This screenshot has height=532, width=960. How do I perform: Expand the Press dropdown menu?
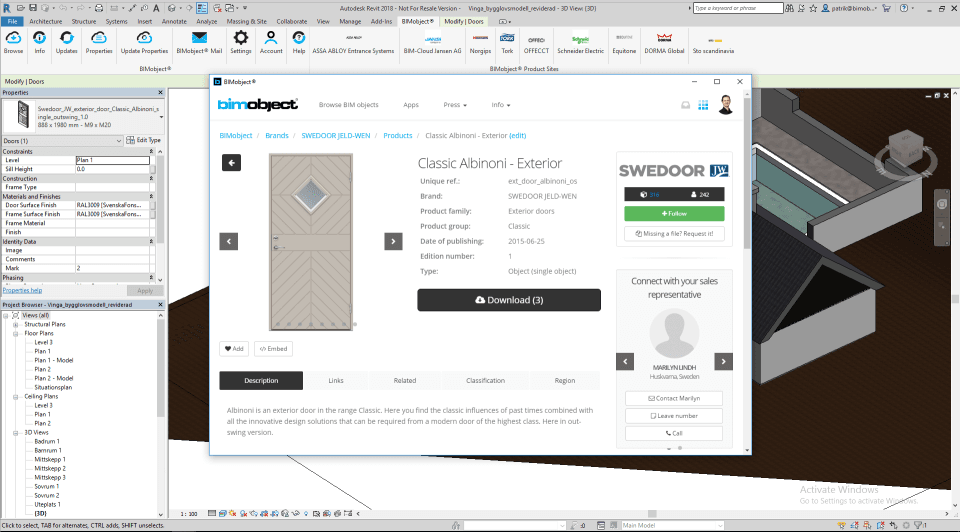pyautogui.click(x=455, y=105)
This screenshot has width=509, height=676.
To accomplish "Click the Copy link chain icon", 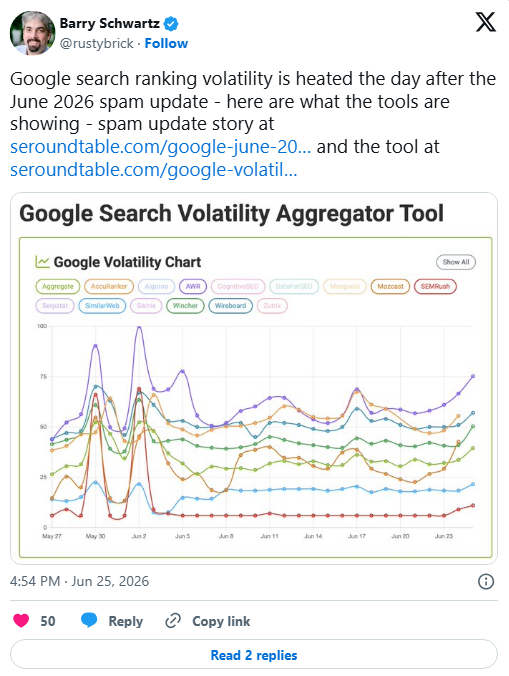I will coord(173,621).
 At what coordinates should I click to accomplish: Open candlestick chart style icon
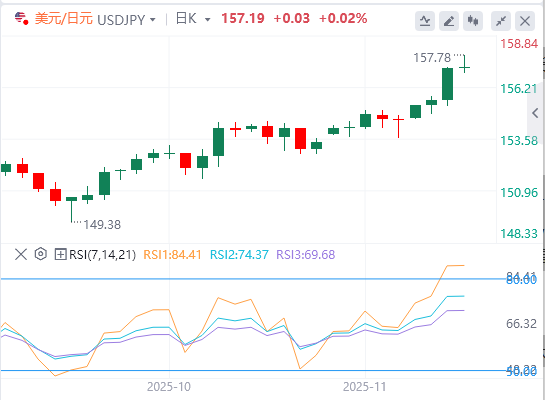point(473,21)
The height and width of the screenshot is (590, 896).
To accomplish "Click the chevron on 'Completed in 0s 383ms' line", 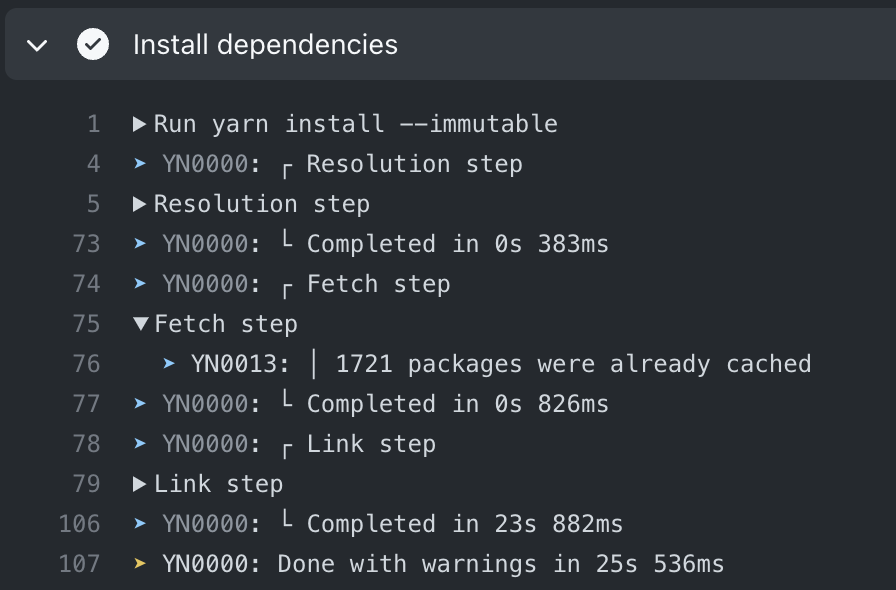I will 139,244.
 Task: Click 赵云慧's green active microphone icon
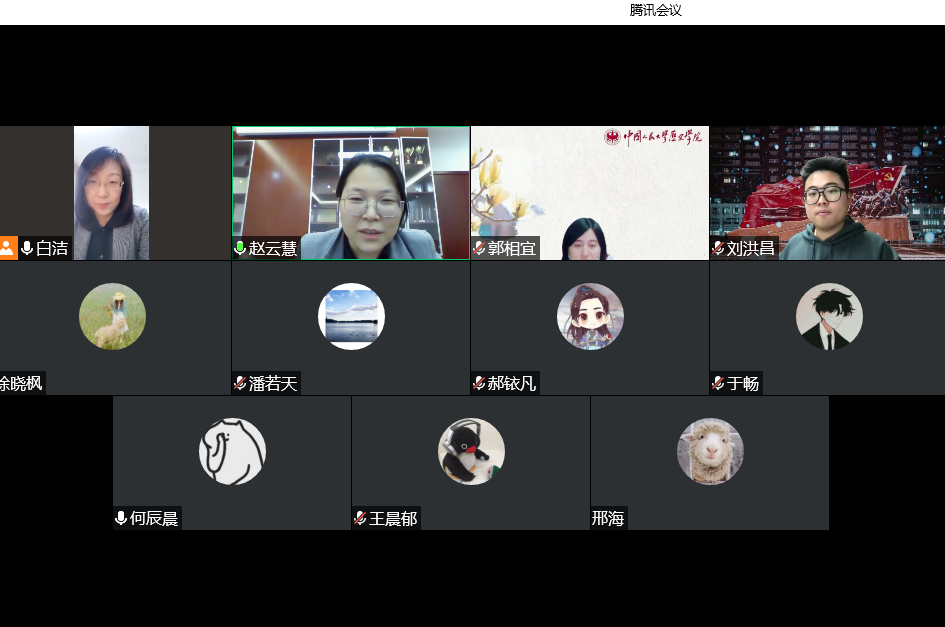click(x=240, y=249)
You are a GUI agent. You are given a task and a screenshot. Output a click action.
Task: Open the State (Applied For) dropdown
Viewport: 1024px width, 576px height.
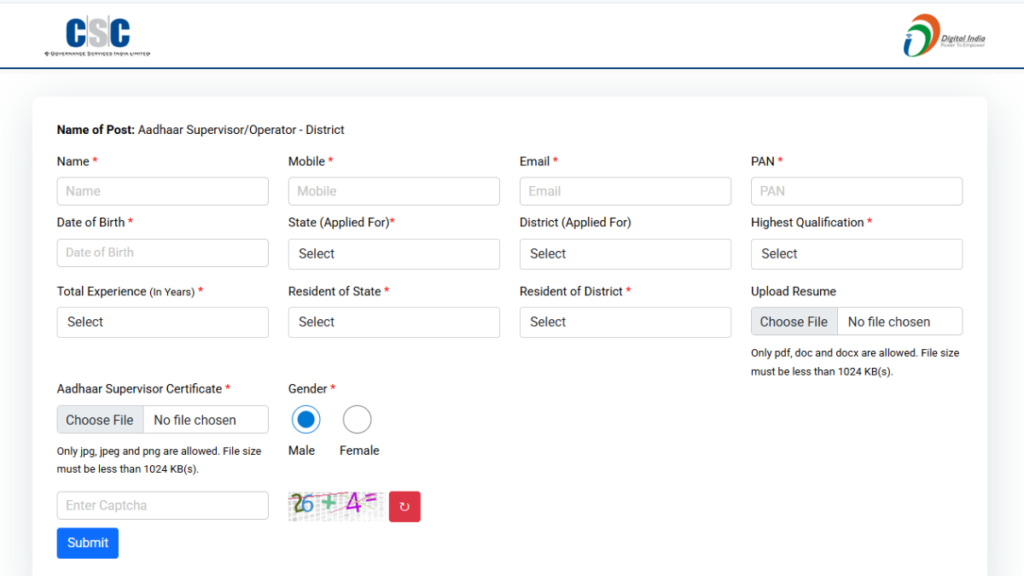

_ _ _

### WRITTEN TASK
Please reproduce the data word for word from the line containing "You are a GUI" through the end, leaving out the pictures.

### PROBLEM SOLUTION
You are a GUI agent. You are given a task and a screenshot. Output a click action.
Task: Open the State (Applied For) dropdown
Viewport: 1024px width, 576px height.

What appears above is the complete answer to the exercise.